→ Work required
Can you rewrite the records, beginning at the line that has "Task: Click the 14" and stopping after the line that has "Action: pos(258,85)", with "dropdown" changed to "drop-down" and everything else left the same?

— Begin Listed records —

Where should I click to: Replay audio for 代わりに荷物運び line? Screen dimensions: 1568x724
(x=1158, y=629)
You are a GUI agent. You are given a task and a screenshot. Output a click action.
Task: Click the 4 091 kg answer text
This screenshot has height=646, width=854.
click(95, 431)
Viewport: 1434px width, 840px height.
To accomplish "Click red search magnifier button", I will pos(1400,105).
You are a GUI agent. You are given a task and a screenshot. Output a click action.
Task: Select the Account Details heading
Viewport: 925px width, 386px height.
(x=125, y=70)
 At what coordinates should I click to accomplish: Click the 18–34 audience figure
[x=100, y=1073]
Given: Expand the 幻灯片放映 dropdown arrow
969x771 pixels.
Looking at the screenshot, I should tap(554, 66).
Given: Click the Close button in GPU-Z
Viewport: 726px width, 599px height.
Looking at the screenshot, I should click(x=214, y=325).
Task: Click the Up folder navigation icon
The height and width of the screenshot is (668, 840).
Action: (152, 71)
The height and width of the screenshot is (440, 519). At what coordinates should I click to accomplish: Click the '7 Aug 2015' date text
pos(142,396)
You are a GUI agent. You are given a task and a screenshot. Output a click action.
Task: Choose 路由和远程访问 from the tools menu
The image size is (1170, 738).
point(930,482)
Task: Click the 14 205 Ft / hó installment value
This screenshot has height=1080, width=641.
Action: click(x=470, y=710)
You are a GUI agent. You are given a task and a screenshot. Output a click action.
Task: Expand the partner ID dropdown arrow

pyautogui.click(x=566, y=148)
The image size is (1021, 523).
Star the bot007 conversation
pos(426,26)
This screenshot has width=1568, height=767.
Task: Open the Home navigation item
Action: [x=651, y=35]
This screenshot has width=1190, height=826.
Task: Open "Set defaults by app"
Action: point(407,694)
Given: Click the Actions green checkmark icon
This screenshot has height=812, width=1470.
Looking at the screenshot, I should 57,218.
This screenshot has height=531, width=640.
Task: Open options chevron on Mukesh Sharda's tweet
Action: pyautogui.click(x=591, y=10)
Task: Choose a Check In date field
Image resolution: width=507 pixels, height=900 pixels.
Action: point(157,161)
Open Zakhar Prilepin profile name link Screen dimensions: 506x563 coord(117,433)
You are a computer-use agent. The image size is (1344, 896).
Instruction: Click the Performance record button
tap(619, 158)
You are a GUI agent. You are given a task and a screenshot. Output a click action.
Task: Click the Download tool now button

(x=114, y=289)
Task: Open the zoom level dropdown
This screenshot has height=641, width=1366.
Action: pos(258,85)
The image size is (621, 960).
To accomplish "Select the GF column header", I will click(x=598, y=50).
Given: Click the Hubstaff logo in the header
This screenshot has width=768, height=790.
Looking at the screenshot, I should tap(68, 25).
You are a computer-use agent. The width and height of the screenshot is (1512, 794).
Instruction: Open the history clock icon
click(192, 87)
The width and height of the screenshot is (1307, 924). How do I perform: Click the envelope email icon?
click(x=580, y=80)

— End Listed records —

→ Result of the exercise
Task: Click the 14 205 Ft / hó installment value
This screenshot has height=1080, width=641.
Action: click(x=470, y=710)
You are a GUI agent. You are given a task and a screenshot. Output a click action.
Task: Expand the partner ID drop-down arrow

pyautogui.click(x=566, y=148)
The image size is (1021, 523).
Star the bot007 conversation
pos(426,26)
This screenshot has width=1568, height=767.
Task: Open the Home navigation item
Action: [x=651, y=35]
This screenshot has width=1190, height=826.
Task: Open "Set defaults by app"
Action: point(407,694)
Given: Click the Actions green checkmark icon
This screenshot has height=812, width=1470.
Looking at the screenshot, I should 57,218.
This screenshot has height=531, width=640.
Task: Open options chevron on Mukesh Sharda's tweet
Action: pyautogui.click(x=591, y=10)
Task: Choose a Check In date field
Image resolution: width=507 pixels, height=900 pixels.
Action: point(157,161)
Open Zakhar Prilepin profile name link Screen dimensions: 506x563 coord(117,433)
You are a computer-use agent. The image size is (1344, 896).
Instruction: Click the Performance record button
tap(619, 158)
You are a GUI agent. You are given a task and a screenshot. Output a click action.
Task: Click the Download tool now button

(x=114, y=289)
Task: Open the zoom level drop-down
This screenshot has height=641, width=1366.
Action: pos(258,85)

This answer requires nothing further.